In the method, a reversed-phase column Agilent ZORBAX Eclipse Plus C18 (3.5 μm, 100 mm × 2.1 mm) and an Agilent mixed mode polymer solid-phase extraction cartridge, Agilent SampliQ OPT were combined to give a total solution to the analysis of residual penicillins. The performance of the solid-phase extraction procedure on trace residues is quantitatively evaluated by HPLC–MS–MS.
Sample Preparation
Extraction
Weigh 5 g of raw ground pork (accurate to 0.01 g) into a 50 mL capped polypropylene centrifuge tube, add 15 mL of acetonitrile/water (15:2). Homogenize completely using the Brinkman Polytron (1 minute). Centrifuge at 4000 rpm and 4 °C for 5 minutes. Save the supernatant. Add 10 mL acetonitrile/water (15:2) to pellet, mix with a spatula to resuspend the ground meat. Homogenize for 1 minute. Centrifuge at 4000 rpm and 4 °C for 5 minutes. Combine supernatants. Repeat one additional time.

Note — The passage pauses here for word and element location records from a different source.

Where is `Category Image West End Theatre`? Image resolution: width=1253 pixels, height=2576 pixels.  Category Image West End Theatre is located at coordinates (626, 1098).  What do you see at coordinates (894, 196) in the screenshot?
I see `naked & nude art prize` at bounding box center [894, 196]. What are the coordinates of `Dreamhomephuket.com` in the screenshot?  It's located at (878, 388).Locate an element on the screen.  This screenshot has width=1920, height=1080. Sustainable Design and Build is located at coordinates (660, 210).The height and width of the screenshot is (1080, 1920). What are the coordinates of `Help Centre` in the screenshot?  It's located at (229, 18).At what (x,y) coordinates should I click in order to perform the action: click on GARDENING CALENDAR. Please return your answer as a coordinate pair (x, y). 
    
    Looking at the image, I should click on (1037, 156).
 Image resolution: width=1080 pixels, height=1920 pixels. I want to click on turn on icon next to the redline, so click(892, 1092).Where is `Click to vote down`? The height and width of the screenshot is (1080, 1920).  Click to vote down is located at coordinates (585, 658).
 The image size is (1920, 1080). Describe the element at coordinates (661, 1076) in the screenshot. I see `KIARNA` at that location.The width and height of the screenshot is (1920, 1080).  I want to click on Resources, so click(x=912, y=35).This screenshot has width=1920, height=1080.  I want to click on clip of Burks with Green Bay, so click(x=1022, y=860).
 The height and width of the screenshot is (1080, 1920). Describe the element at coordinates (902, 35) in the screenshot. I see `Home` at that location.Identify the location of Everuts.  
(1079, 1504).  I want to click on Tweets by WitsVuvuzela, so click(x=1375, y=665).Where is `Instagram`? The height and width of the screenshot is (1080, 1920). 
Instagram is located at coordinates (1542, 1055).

Take the combined supernatants and place into a round bottom flask and evaporate the acetonitrile at 37 °C. There should be approximately 6 mL of water remaining in the flask.
Bring the total volume to 20 mL using pH 8.5 phosphate buffer. Filter with an Agilent regenerated cellulose, 25 mm, 45 μm syringe filter. Load 10 mL of extract onto the Agilent SampliQ OPT 6 mL/150 mg SPE cartridge.
Purification
The procedure for SPE extraction is shown in Figure 1. Load 10 mL of the extract onto the conditioned and equilibrated cartridge. The cartridge is washed with 0.1% formic acid in water and then pH 8.5 potassium phosphate buffer. Finally, the sample is eluted with 3 mL acetonitrile. The sample is filtered with a 13 mm, 45 μm Agilent PTFE syringe filter. The eluent is dried under nitrogen at room temperature. The residue is resuspended in mobile phase to 1.0 mL. The sample is vortexed for 2 minutes and then transferred to a 2 mL Agilent autosampler vial.
Figure 1
Figure 2 shows the chromatograms of the meat spike sample at the limit of quantification (LOQ), 1.0 ng/g (2a), the matrix spiked blank at the LOQ [2(b)] and the meat extract blank [2(c)]. The cleaned-up pork extract does not show any interferences with the target analytes. External standard calibration curves were made in spiked meat blank extracts over the range of 0.2 to 20 ng/g. The recoveries at the LOQ (n = 6) are: 77.8% for azlocillin, 43.6% for penicillin G, 96.5% for oxacillin, 86.3% for cloxacillin, 98.5% for nafcillin and 105.7% for dicloxacillin. At 20 ng/g the recoveries are 75.5% for azlocillin, 48.8% for penicillin G, 102.8% for oxacillin, 95.3% for cloxacillin, 101.9% for nafcillin and 103.9% for dicloxacillin. The HPLC method uses a ZORBAX Eclipse Plus C18 column which provides excellent peak shape and resolution of this sample. The Rapid Resolution 3.5 μm column was chosen to provide high resolution and the 2.1 mm i.d. was good for use with the MS detector.
Figure 2
The results of this study show that the Agilent SampliQ OPT cartridge provides an effective method for cleaning up complex food samples such as porcine muscle. This is demonstrated using penicillins as target compounds with a method using a ZORBAX Eclipse Plus C18 column. HPLC-UV is used as a detector to demonstrate the extent of clean-up, which is found to be excellent. The LC–MS–MS is used to demonstrate the recovery of the penicillins at trace level. Even with extensive extraction and SPE clean-up, recoveries are acceptable and reproducibilities are excellent.
1. Carol Ball, "Determination of Penicillins in Meat by High Performance Liquid Chromatography (HPLC/UV) and HPLC/MS/MS", Agilent Application Note 5990-3364EN.